SOURCE DATA:

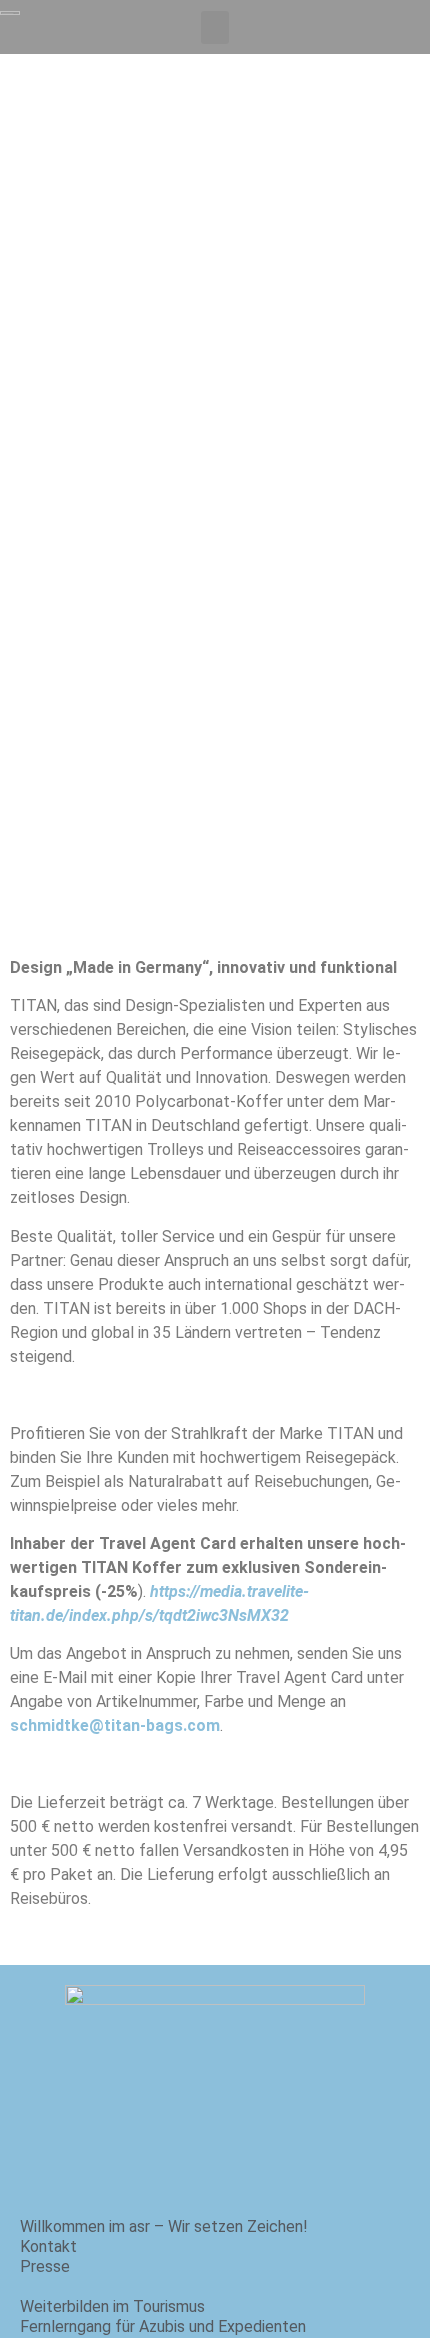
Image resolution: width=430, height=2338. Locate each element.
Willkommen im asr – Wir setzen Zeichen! (164, 2226)
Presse (45, 2266)
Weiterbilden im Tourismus (112, 2306)
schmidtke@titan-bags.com (115, 1725)
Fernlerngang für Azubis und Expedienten (163, 2326)
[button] (215, 27)
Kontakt (48, 2246)
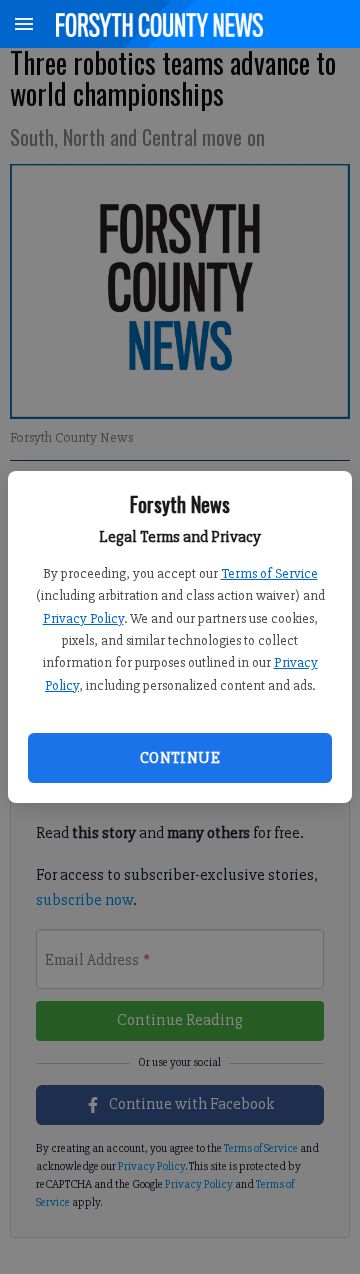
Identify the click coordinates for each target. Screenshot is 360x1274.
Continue (180, 758)
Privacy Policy (83, 618)
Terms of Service (269, 573)
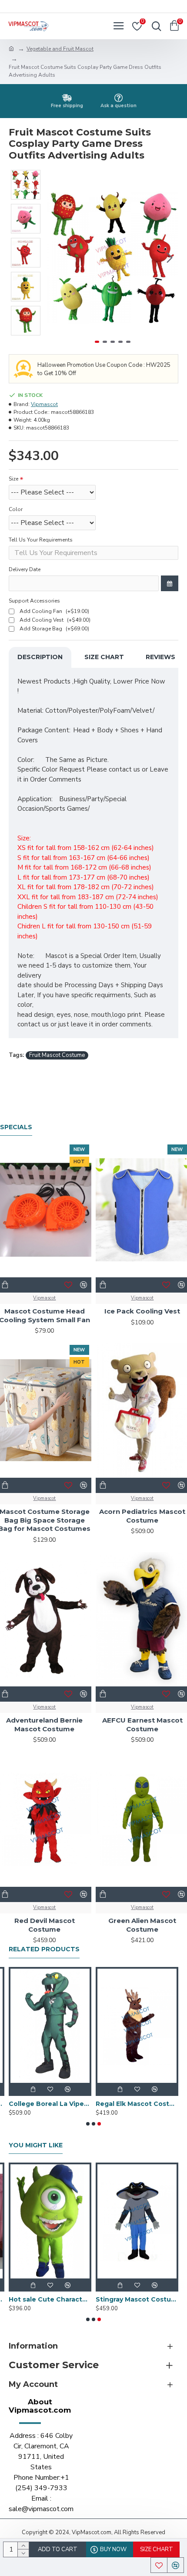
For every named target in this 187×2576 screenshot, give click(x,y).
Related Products (44, 1949)
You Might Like (36, 2145)
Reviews (160, 657)
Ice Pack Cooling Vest (142, 1311)
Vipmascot (44, 404)
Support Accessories (34, 600)
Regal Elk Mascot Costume (137, 2104)
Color (16, 509)
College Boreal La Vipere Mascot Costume (50, 2104)
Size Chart (104, 657)
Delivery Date (24, 569)
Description (40, 657)
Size (13, 478)
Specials (16, 1127)
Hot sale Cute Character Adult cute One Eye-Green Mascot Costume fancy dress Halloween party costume (50, 2299)
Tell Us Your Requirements (41, 539)
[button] (55, 258)
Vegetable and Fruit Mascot (60, 48)
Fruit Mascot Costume (57, 1055)
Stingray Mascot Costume (137, 2299)
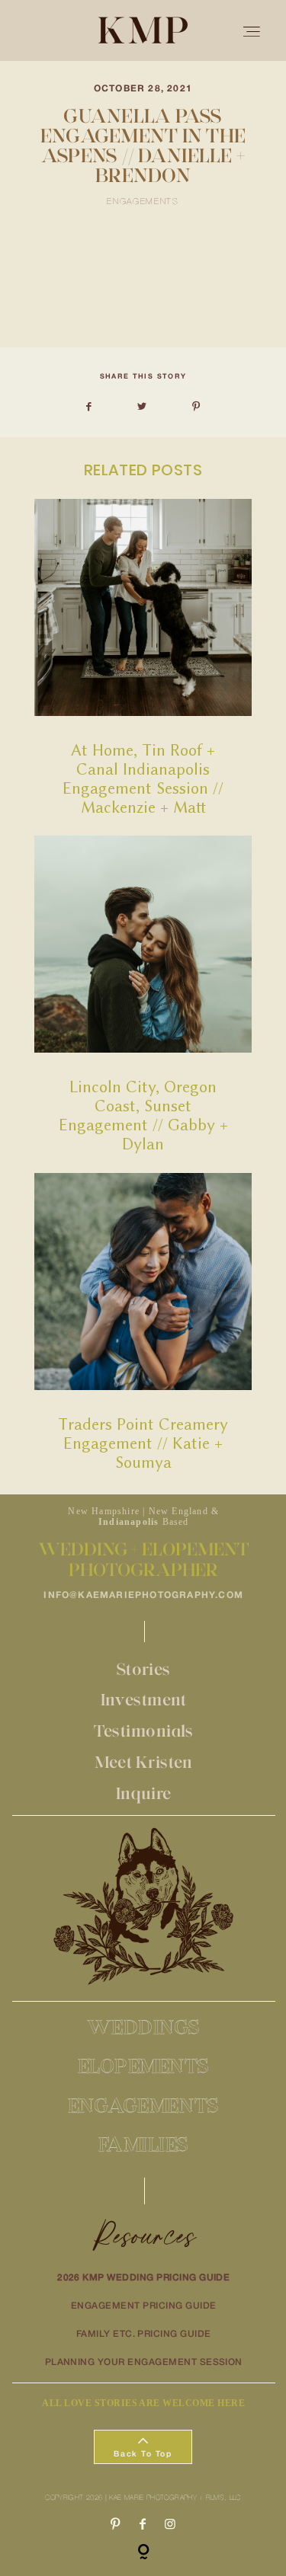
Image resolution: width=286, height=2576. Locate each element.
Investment (144, 1699)
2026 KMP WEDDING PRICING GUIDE (143, 2278)
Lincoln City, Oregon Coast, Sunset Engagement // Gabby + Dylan (143, 994)
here (123, 317)
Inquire (144, 1793)
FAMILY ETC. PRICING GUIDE (143, 2334)
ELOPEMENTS (144, 2065)
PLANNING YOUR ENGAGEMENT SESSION (144, 2362)
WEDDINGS (144, 2027)
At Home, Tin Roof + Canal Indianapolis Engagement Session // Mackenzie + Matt (143, 658)
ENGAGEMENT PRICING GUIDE (144, 2306)
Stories (144, 1669)
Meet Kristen (144, 1762)
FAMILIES (143, 2144)
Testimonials (144, 1731)
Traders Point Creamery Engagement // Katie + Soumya (143, 1322)
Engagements (142, 202)
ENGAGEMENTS (144, 2105)
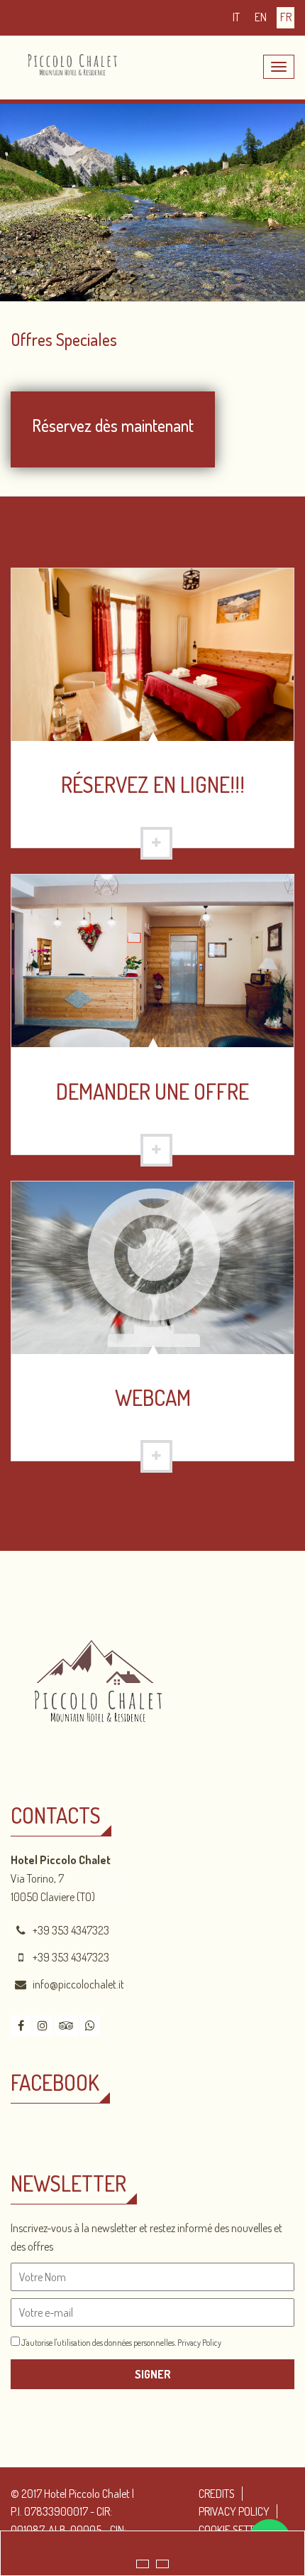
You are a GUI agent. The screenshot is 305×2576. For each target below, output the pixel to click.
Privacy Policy (199, 2342)
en (261, 17)
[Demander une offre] (152, 960)
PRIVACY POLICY (234, 2511)
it (236, 17)
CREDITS (217, 2493)
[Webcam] (152, 1266)
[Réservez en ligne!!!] (152, 653)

EXERCISE GOAL:
Reproduce, word for word, every line from the start of the records down to and including the line with "Stingray Mascot Costume (137, 2299)"; skip the pictures.

WRITTEN ANSWER:
Image resolution: width=430, height=2338. Locate each element.
Willkommen im asr – Wir setzen Zeichen! (164, 2226)
Presse (45, 2266)
Weiterbilden im Tourismus (112, 2306)
schmidtke@titan-bags.com (115, 1725)
Fernlerngang für Azubis und Expedienten (163, 2326)
[button] (215, 27)
Kontakt (48, 2246)
Identify the click coordinates for each target. Screenshot is 360x1274.
Continue (180, 758)
Privacy Policy (83, 618)
Terms of Service (269, 573)
For every named target in this 187×2576 screenshot, give click(x,y).
Related Products (44, 1949)
You Might Like (36, 2145)
Reviews (160, 657)
Ice Pack Cooling Vest (142, 1311)
Vipmascot (44, 404)
Support Accessories (34, 600)
Regal Elk Mascot Costume (137, 2104)
Color (16, 509)
College Boreal La Vipere Mascot Costume (50, 2104)
Size Chart (104, 657)
Delivery Date (24, 569)
Description (40, 657)
Size (13, 478)
Specials (16, 1127)
Hot sale Cute Character Adult cute One Eye-Green Mascot Costume fancy dress Halloween party costume (50, 2299)
Tell Us Your Requirements (41, 539)
[button] (55, 258)
Vegetable and Fruit Mascot (60, 48)
Fruit Mascot Costume (57, 1055)
Stingray Mascot Costume (137, 2299)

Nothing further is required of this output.